▶ [DATA EXTRACTS]
# # # # # # #

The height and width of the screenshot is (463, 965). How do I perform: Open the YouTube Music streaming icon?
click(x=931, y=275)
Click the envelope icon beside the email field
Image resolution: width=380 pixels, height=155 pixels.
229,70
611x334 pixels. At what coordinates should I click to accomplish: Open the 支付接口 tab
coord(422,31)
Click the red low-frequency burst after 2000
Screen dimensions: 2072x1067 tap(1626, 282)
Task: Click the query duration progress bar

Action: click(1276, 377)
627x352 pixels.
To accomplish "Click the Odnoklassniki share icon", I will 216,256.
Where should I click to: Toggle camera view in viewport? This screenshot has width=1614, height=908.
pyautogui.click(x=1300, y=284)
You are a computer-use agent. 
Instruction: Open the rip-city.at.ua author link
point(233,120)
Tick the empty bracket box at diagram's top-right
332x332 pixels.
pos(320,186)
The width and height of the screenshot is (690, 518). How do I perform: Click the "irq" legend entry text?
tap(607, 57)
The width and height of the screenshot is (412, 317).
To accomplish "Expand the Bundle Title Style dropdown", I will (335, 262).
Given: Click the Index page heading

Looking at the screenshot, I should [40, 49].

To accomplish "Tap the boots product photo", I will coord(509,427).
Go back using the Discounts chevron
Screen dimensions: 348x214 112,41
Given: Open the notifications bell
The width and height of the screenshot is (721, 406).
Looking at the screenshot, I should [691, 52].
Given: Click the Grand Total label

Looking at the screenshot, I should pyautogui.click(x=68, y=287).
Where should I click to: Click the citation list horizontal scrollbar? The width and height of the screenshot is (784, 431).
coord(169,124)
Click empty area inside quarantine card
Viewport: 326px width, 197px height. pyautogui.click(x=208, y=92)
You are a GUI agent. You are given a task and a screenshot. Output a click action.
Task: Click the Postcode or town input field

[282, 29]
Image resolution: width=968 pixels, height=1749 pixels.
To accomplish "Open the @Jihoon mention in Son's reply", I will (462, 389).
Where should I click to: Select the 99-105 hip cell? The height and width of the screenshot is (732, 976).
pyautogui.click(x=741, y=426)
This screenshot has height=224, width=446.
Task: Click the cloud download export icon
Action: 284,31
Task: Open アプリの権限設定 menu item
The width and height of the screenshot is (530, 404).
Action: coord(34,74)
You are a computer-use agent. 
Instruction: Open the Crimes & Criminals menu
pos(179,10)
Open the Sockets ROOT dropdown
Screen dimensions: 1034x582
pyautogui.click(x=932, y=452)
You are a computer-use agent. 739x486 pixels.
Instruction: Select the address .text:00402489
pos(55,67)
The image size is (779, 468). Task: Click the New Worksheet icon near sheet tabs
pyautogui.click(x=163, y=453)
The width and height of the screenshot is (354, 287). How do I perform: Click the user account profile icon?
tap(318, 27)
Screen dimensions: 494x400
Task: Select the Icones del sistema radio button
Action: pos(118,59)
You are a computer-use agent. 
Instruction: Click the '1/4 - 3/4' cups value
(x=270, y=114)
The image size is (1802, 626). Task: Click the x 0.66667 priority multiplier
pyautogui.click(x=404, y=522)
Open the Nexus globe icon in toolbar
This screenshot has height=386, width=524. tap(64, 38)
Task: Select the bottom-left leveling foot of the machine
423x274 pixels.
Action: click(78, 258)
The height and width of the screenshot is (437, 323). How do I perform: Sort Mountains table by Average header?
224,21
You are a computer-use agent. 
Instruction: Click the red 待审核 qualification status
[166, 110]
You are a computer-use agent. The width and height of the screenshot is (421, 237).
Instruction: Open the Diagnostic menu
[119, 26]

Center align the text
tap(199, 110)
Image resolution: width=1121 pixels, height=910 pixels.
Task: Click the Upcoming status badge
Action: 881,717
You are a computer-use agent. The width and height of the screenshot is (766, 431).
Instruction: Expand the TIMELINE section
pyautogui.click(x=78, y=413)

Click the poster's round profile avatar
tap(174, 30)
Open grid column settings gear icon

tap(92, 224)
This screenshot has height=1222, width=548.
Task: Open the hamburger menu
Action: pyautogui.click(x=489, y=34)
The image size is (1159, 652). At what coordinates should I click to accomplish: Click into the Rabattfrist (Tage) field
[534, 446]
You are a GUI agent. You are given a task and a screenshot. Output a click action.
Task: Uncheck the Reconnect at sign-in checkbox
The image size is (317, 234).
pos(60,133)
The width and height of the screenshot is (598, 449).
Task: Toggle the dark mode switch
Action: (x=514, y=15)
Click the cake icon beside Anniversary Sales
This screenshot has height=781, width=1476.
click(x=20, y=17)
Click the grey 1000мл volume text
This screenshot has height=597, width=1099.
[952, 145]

# # # # # # #

▶ [WORK TASK]
Transcribe the entire listing above exactly.

▶ [ANSWER FOR THIS EXERCISE]
The height and width of the screenshot is (463, 965). How do I perform: Open the YouTube Music streaming icon?
click(x=931, y=275)
Click the envelope icon beside the email field
Image resolution: width=380 pixels, height=155 pixels.
229,70
611x334 pixels. At what coordinates should I click to accomplish: Open the 支付接口 tab
coord(422,31)
Click the red low-frequency burst after 2000
Screen dimensions: 2072x1067 tap(1626, 282)
Task: Click the query duration progress bar

Action: click(1276, 377)
627x352 pixels.
To accomplish "Click the Odnoklassniki share icon", I will 216,256.
Where should I click to: Toggle camera view in viewport? This screenshot has width=1614, height=908.
pyautogui.click(x=1300, y=284)
You are a computer-use agent. 
Instruction: Open the rip-city.at.ua author link
point(233,120)
Tick the empty bracket box at diagram's top-right
332x332 pixels.
pos(320,186)
The width and height of the screenshot is (690, 518). How do I perform: Click the "irq" legend entry text?
tap(607, 57)
The width and height of the screenshot is (412, 317).
To accomplish "Expand the Bundle Title Style dropdown", I will (335, 262).
Given: Click the Index page heading

Looking at the screenshot, I should [40, 49].

To accomplish "Tap the boots product photo", I will coord(509,427).
Go back using the Discounts chevron
Screen dimensions: 348x214 112,41
Given: Open the notifications bell
The width and height of the screenshot is (721, 406).
Looking at the screenshot, I should [691, 52].
Given: Click the Grand Total label

Looking at the screenshot, I should pyautogui.click(x=68, y=287).
Where should I click to: Click the citation list horizontal scrollbar? The width and height of the screenshot is (784, 431).
coord(169,124)
Click empty area inside quarantine card
Viewport: 326px width, 197px height. pyautogui.click(x=208, y=92)
You are a GUI agent. You are given a task and a screenshot. Output a click action.
Task: Click the Postcode or town input field

[282, 29]
Image resolution: width=968 pixels, height=1749 pixels.
To accomplish "Open the @Jihoon mention in Son's reply", I will (462, 389).
Where should I click to: Select the 99-105 hip cell? The height and width of the screenshot is (732, 976).
pyautogui.click(x=741, y=426)
This screenshot has height=224, width=446.
Task: Click the cloud download export icon
Action: 284,31
Task: Open アプリの権限設定 menu item
The width and height of the screenshot is (530, 404).
Action: coord(34,74)
You are a computer-use agent. 
Instruction: Open the Crimes & Criminals menu
pos(179,10)
Open the Sockets ROOT dropdown
Screen dimensions: 1034x582
pyautogui.click(x=932, y=452)
You are a computer-use agent. 739x486 pixels.
Instruction: Select the address .text:00402489
pos(55,67)
The image size is (779, 468). Task: Click the New Worksheet icon near sheet tabs
pyautogui.click(x=163, y=453)
The width and height of the screenshot is (354, 287). How do I perform: Click the user account profile icon?
tap(318, 27)
Screen dimensions: 494x400
Task: Select the Icones del sistema radio button
Action: pos(118,59)
You are a computer-use agent. 
Instruction: Click the '1/4 - 3/4' cups value
(x=270, y=114)
The image size is (1802, 626). Task: Click the x 0.66667 priority multiplier
pyautogui.click(x=404, y=522)
Open the Nexus globe icon in toolbar
This screenshot has height=386, width=524. tap(64, 38)
Task: Select the bottom-left leveling foot of the machine
423x274 pixels.
Action: click(78, 258)
The height and width of the screenshot is (437, 323). How do I perform: Sort Mountains table by Average header?
224,21
You are a computer-use agent. 
Instruction: Click the red 待审核 qualification status
[166, 110]
You are a computer-use agent. The width and height of the screenshot is (421, 237).
Instruction: Open the Diagnostic menu
[119, 26]

Center align the text
tap(199, 110)
Image resolution: width=1121 pixels, height=910 pixels.
Task: Click the Upcoming status badge
Action: 881,717
You are a computer-use agent. The width and height of the screenshot is (766, 431).
Instruction: Expand the TIMELINE section
pyautogui.click(x=78, y=413)

Click the poster's round profile avatar
tap(174, 30)
Open grid column settings gear icon

tap(92, 224)
This screenshot has height=1222, width=548.
Task: Open the hamburger menu
Action: pyautogui.click(x=489, y=34)
The image size is (1159, 652). At what coordinates should I click to accomplish: Click into the Rabattfrist (Tage) field
[534, 446]
You are a GUI agent. You are given a task and a screenshot. Output a click action.
Task: Uncheck the Reconnect at sign-in checkbox
The image size is (317, 234).
pos(60,133)
The width and height of the screenshot is (598, 449).
Task: Toggle the dark mode switch
Action: (x=514, y=15)
Click the cake icon beside Anniversary Sales
This screenshot has height=781, width=1476.
click(x=20, y=17)
Click the grey 1000мл volume text
This screenshot has height=597, width=1099.
[952, 145]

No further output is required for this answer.